Pedro Gómez Valderrama

Don Alonso comenzó a escribir. Quería dedicar tiempo a su historia sobre el autor fracasado que iba a enterrar su amargura en los extraños lugares del Nuevo Mundo. Aunque su versación en el tema de las Indias no pasaba de las generalidades, estaba seguro de que a base de imaginación, mejor que de estudio, iba a lograr el prisma a través del cual surgiesen los colores correctos para su cuadro. Abierta su ventana al sol moribundo de la tarde manchega, trazó con decisión la primera frase de su relato. Los oros de la tarde se estrellaban contra el polvo pardo y envejecido del camino. En cambio, de la hoja blanca en la cual escribía la mano del hidalgo, iban saliendo los esplendores de un trópico encendido, una especie de devorador de hombres situado en el otro lado del mar.

Así se desenvolvía la historia:

Cuando Don Miguel recibió por fin la respuesta del Consejo de Indias a su petición de un destino en ultramar, su situación había llegado ya a extremos tan precarios que, después de haber pensado en las más inútiles empresas, hallábase al borde de vivir de la caridad pública. En mayo de aquel año de 1590 había escrito la carta, cuyo texto verdadero, dirigido al Presidente del Consejo de Indias, expresa que Don Miguel “dice que ha servido a S.M. muchos años, en las jornadas de mar y tierra que se han ofrecido de veintidós años a esta parte, particularmente en la batalla naval, donde le dieron muchas heridas, de las cuales perdió una mano de un arcabuzazo; y al año siguiente fue a Navarino y después a la de Túnez y a la Goleta; y viniendo a esta corte con cartas del señor Don Juan y del Duque de Sessa para que S.M. le hiciese merced, fue captivado en la galera “Sol”, él y un hermano suyo; que también ha servido a S.M. en las mismas jornadas; y fueron llevados a Argel, donde gastaron el patrimonio que tenían en rescatarse, y toda la hacienda de sus padres y las dotes de dos hermanas doncellas que tenían, las cuales quedaron pobres por rescatar a sus hermanos; y después de libertados fueron a servir a S.M. en el reino de Portugal y a las Terceras con el Marqués de Santa Cruz, y agora están sirviendo y sirven a S.M. el uno de ellos en Flandes de Alférez; y el Miguel de Cervantes fue el que trajo las cartas y avisos del alcaide de Mostagán, y fue a Orán por orden de S.M.; y después ha asistido sirviendo en Sevilla en negocios de la Armada por orden de Antonio de Guevara, como consta de las informaciones que tienen, y en todo este tiempo no se le ha hecho merced alguna.

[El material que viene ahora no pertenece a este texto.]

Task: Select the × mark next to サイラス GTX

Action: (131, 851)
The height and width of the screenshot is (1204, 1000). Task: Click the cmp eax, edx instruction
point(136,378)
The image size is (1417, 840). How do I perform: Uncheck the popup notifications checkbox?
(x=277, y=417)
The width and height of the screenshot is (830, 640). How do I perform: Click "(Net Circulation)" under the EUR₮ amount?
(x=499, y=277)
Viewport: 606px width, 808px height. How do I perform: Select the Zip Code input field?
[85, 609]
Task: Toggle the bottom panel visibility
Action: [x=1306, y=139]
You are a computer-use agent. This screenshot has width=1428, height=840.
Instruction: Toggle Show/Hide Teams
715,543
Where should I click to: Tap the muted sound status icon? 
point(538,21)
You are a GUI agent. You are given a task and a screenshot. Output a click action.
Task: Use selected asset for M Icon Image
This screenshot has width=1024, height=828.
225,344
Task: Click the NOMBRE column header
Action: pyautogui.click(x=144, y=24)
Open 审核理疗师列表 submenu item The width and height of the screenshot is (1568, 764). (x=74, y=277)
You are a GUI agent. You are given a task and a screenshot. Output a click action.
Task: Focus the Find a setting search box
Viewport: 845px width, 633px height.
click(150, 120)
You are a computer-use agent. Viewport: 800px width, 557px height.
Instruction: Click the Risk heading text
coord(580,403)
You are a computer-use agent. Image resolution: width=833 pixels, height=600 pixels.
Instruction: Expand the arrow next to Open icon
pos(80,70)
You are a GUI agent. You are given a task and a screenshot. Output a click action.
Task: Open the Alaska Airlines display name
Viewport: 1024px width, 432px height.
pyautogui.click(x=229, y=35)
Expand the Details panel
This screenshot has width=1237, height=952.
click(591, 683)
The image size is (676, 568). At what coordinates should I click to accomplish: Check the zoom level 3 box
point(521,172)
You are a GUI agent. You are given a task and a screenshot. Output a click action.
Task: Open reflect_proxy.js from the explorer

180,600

Pide y suplica humildemente, cuanto puede a V. M. sea servido de un oficio en las Indias de los tres o cuatro que al presente están vacantes, que es el uno la contaduría del nuevo reino de Granada, o la Gobernación de Soconusco en Guatimala, o contador de las galeras de Cartagena, o Corregidor de la ciudad de la Paz, que con cualquiera de estos oficios que V. M. le haga merced, lo recibirá, porque es hombre hábil y suficiente benemérito para que V. M. te haga merced, porque su deseo es continuar siempre en el servicio de V. M. y acabar su vida como lo han hecho sus antepasados, que en ello recibirá muy gran bien y merced”.1

El Doctor Núñez Marqueño, relator del Consejo, puso sobre la epístola esta nota: “Vaya el peticionario de contador de las galeras de Cartagena de Indias”.

El mismo día en que le fue acordado a Don Miguel el cargo, el tal Núñez Marqueño puso sobre otra petición, de un Alonso Quijano, el mismo hidalgo que intenta describir las atribulaciones de Don Miguel en América, esta nota: “Busque por acá en qué se le haga merced”.

Doña Catalina de Salazar, esposa de Don Miguel, enterrada en vida en el pueblecillo de Esquivias, abrió un ojo maligno cuando supo del nombramiento, y luego lo cerró, para seguir cuidando de sus haberes. Doña Catalina era un pájaro malo, pero de corto vuelo, y como tal quedóse sobrevolando sus tierras, y librándolas de todo mal.

Don Miguel empaca sus breves pertenencias: Hojas y hojas de libros inconclusos, unos cuantos jubones y calzas, el espadín que le acompañó en Lepanto contra los turcos, una daga italiana cincelada. Algunos pocos libros, que a él más bien le basta con escribir, que con leer. Y así se embarca por fin, sale de Sevilla este año de 1590, encomendándose a la Virgen del Mar para la larga travesía del galeón de su majestad.

La nao, el galeón “Santiago”, zarpa por fin, con rumbo a Cartagena. En las claras noches marinas, Don Miguel escruta el cielo, ve cómo siguen por otras latitudes la prolongación del Camino de Santiago. Solo la Edad Media poseyó mapas completos de los caminos del cielo. Ahora, al avance hacia el Nuevo Mundo, parecen irse borrando poco a poco, porque con el descubrimiento de América el hombre se ha dedicado a intentar los mapas del mar. Antes, había por ejemplo mapas de Europa donde estaban marcados todos los lugares de reunión de la hechicería. Esto no ocurre ahora, porque al doblarse el mundo son demasiados los sitios donde las brujas se reúnen, y el camino de Santiago se ha ido estirando, estirando, hasta hacer imposible su representación.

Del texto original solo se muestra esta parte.